Центральной новеллой романа Белинский назвал «Княжну Мери». Печорин является здесь во всех противоречиях: «Его страсти – бури, очищающие сферу духа; его заблуждения, как ни страшны они, острые болезни в молодом теле <…>»: «ему другое назначение, другой путь, чем вам», – путь «высшего состояния самопознания» (III, 118–119). Наиважнейшую задачу Лермонтова в создании героя Белинский метафорически видит в знаково-символических координатах бытия: «без бурь нет плодородия, и природа изнывает; без страстей и противоречий нет жизни, нет поэзии» (III, 119). Вслед за автором произведения Белинский исследует и окружение Печорина – образы Грушницкого, доктора Вернера, княжны Мери, изучая «силовые линии» этих характеров, психологические мотивировки действий и поступков.
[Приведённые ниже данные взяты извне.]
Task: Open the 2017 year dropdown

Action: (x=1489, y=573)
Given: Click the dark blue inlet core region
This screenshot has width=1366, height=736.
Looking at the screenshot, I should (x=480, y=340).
Завершается анализ романа рассмотрением новеллы «Фаталист», которая пронизана темой судьбы. Критик размышляет о том, что «вера в предопределение <…> лишает человека нравственной свободы, из слепого случая делая необходимость» (III, 142). Подводя итоги сказанному, Белинский подчеркивает: «"Герой нашего времени" – вот основная мысль романа», а сам роман – «это грустная дума о нашем времени» (III, 143, 147). Тип Печорина открывает новые сферы жизни человеческого духа в новых общественных условиях: «Вы говорите против него, что в нем нет веры. Прекрасно! но ведь это то же самое, что обвинять нищего за то, что у него нет золота: он бы и рад иметь его, да не дается оно ему». Критик настаивает: «нет, это не эгоизм», поскольку «эгоизм не страдает, не обвиняет себя <…>» (III, 143–144).
В своем анализе образа главного героя и концепции романа Белинский обращается к развернутому сравнению: «Душа Печорина не каменистая почва, но засохшая от зноя пламенной жизни земля <…>» (III, 144). Критик устанавливает типологическую взаимосвязь образов Печорина и Онегина. Онегина Белинский понимает как «отражение» общественной жизни своей эпохи; Печорин же – «это Онегин нашего времени», и несходство между героями «гораздо меньше расстояния между Онегою и Печорою» (III, 145–146). При этом если гений Пушкина в изображении Онегина «в художественном отношении» выше мастерства Лермонтова в создании образа Печорина, то «Печорин выше Онегина по идее» (III, 146).